Важным ритуалом, входящим в программу этой загородной поездки, был завтрак, организуемый Пузановым в четыре утра, когда вереница автомашин прибывала на смотровую площадку напротив плотины ГЭС Наглу. Петро — водитель посла — как цирковой иллюзионист, неизвестно откуда доставал скатерть-самобранку и расстилал ее на земле, придавливая камнями с четырех углов. Повар и бухгалтер резали вкусную свиную грудинку, открывали консервы — свиной язык в желе и осетрину в томатном соусе — раскладывали на скатерти черный хлеб и овощи: огурчики, помидорчики, редиску, зеленый лук. Это было хорошо. Но одновременно Петро доставал из багажника граненые стаканы и теплую водку. Наливал всем по полному стакану. Это было плохо. Потом Александр Михайлович провозглашал тост за удачную рыбалку, и каждый присутствующий должен был испить свою чашу до дна. Отказ не принимался. Посол обычно очень внимательно следил за тем, кто как пьет.
И еще одно незатейливое хобби имел Александр Михайлович. По вечерам он заманивал к себе в резиденцию старших дипломатов или руководителей советских коллективов и заставлял их играть с ним и его женой Татьяной Алексеевной в лото. Обычно его партнеры делали вид, что для них нет в жизни ничего важнее и радостнее, чем вытаскивать «бочоночки» с цифрами из холщевого мешочка и шуточно выкрикивать номера: «барабанные палочки», «туда-сюда» и прочее. Мало кто отказывался разделить с послом и его супругой это сомнительное развлечение. Но были и такие, кто, ссылаясь на занятость, отвергали приглашения Пузанова. К их числу относились резиденты КГБ и ГРУ. Их Александр Михайлович недолюбливал и, чего скрывать, немного побаивался.
Все было хорошо у нашего посла в Кабуле. Необременительные обязанности, приемы, встречи, вечерние прогулки по благоухающему посольскому саду, рыбалка по пятницам. И вот пришел этот черный день — 27 апреля 1978 года.

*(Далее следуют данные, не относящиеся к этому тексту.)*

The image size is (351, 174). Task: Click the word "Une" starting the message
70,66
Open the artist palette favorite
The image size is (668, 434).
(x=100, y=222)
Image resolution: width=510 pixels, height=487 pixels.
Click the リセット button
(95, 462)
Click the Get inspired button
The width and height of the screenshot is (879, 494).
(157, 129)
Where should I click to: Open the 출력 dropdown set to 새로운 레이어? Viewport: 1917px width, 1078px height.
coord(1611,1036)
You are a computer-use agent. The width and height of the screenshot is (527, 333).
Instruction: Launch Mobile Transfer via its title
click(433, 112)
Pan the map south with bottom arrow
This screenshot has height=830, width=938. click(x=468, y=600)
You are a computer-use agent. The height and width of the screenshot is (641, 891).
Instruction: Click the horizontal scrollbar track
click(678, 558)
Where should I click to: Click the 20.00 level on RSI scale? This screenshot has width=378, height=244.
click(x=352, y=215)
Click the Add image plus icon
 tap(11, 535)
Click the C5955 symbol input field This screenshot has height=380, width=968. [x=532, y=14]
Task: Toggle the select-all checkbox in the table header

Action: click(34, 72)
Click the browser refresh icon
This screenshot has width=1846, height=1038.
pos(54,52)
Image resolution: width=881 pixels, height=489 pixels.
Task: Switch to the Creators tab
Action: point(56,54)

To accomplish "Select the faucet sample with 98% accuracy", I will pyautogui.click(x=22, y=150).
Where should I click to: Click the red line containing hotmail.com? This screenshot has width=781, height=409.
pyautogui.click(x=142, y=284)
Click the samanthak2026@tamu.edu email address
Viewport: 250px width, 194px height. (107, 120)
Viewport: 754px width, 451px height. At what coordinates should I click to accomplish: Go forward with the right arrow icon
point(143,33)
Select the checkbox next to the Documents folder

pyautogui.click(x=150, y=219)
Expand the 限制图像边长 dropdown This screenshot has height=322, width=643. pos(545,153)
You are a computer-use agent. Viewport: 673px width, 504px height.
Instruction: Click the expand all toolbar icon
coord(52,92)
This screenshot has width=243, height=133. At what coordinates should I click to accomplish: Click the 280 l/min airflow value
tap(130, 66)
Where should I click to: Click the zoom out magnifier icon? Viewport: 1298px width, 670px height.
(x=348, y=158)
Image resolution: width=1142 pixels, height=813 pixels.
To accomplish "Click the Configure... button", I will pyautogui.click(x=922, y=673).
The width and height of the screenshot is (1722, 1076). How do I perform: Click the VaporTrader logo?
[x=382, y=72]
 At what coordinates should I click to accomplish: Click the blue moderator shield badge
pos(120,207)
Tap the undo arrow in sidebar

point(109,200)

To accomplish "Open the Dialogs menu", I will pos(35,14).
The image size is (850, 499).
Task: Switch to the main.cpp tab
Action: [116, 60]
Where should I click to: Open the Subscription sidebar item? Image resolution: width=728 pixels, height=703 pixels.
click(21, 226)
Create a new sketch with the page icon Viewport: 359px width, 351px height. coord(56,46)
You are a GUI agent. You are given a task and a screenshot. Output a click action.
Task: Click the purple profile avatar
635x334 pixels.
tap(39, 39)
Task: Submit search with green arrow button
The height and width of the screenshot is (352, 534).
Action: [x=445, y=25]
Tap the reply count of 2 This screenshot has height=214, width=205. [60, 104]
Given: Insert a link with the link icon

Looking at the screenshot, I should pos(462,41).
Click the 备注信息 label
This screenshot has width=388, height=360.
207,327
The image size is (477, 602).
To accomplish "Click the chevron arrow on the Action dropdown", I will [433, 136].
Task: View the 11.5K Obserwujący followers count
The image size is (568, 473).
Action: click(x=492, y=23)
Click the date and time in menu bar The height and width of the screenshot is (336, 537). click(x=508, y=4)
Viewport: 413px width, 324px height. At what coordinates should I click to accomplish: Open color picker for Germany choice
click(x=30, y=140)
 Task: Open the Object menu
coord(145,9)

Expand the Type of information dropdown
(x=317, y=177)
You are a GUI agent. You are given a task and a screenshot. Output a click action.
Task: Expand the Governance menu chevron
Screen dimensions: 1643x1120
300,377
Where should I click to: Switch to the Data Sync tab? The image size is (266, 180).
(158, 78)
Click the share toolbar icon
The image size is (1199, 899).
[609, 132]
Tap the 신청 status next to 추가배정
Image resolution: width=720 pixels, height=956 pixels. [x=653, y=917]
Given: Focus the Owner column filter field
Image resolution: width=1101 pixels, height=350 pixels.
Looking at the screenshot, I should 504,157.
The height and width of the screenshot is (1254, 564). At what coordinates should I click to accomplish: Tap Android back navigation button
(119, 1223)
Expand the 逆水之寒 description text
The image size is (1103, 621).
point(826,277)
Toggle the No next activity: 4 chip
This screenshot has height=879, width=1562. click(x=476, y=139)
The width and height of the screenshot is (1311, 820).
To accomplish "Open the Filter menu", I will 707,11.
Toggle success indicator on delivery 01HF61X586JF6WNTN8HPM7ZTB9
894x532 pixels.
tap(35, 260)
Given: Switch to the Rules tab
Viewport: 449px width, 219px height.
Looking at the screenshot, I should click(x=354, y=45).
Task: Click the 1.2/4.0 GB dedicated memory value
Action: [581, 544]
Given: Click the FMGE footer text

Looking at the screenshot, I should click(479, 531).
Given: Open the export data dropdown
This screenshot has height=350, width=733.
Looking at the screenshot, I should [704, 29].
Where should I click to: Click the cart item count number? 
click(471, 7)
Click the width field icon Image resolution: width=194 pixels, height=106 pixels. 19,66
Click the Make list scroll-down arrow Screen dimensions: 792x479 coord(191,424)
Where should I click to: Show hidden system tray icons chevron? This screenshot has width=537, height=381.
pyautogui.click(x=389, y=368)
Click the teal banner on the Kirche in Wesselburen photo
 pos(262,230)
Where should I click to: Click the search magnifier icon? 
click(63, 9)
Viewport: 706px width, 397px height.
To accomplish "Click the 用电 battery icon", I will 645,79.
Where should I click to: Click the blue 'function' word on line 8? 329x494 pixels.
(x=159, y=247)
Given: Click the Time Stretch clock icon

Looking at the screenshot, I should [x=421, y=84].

В Москву надо было обстоятельно докладывать о ходе происходящих за бетонным посольским забором событий. А что докладывать? Как написать, что угодный нам и даже дружественный режим, который мы всячески поддерживали, пестовали, может вот-вот рухнуть, и при этом его палачи — это не силы исламской реакции, не члены экстремистских маоистских группировок, а наши друзья, которых мы тоже всячески поддерживали и пестовали? Что подумают при этом Леонид Ильич, другие члены Политбюро? Почему эти наши искренние друзья не информировали нас заранее о подготовке переворота? Почему не посоветовались? Что будет дальше? А что, если Дауд одержит верх? Потребуется ли нам осудить участников переворота как политических авантюристов? А вдруг победят они? Должны ли мы первыми признать новый режим? «Вот незадача», — горестно качал головой посол.
Видимо, вопросы о том, кто победит и что мы должны делать в случае победы одной из сторон, мучили не только Пузанова. С утра Москва стала бомбить посла и обоих резидентов запросами: какова реальная обстановка в Кабуле, какие перспективы у восставших?
Опять старшие дипломаты, оба резидента и глава советских военных специалистов собрались у посла. Генерал Горелов доложил:
— Арк взять очень непросто. Это настоящая крепость с двумя рядами толстых стен, которые не пробить танковыми снарядами. Дворец охраняют две тысячи солдат гвардии. Они располагают танками Т-54. В нишах ворот дворца установлены противотанковые орудия и крупнокалиберные пулеметы.
— Но вы упустили одну важную деталь, — мрачно произнес резидент ГРУ. — Эти революционеры способны бросить в бой авиацию. Их план наверняка предусматривает захват авиабаз в Баграме и Шинданде. Напомню, что командует этими ребятами начальник штаба военно-воздушных сил полковник Кадыр. Тот самый, который свалил короля.
— Тогда у Дауда шансов почти нет, — согласился Горелов.
Кто-то вспомнил о том, что как раз на сегодня у президента было назначено заседание кабинета министров.
— И на нем должны были решить судьбу НДПА, — добавил Осадчий. — И судьбу ее арестованных лидеров.
Закончив совещание, Пузанов вышел из своего кабинета в комнату отдыха и там прилег на диван. Давило в груди. Сердце. Он попросил секретаршу Любу (жену водителя) позвонить в посольскую поликлинику и пригласить врача. Александр Михайлович, как типичный руководитель сталинского призыва, болел редко и никогда не показывал своих хворей на людях. Никто не должен был видеть, что семидесятидвухлетний посол слаб, что, как и любому смертному, ему бывает плохо. Он ждал доктора, и у него были дурные предчувствия.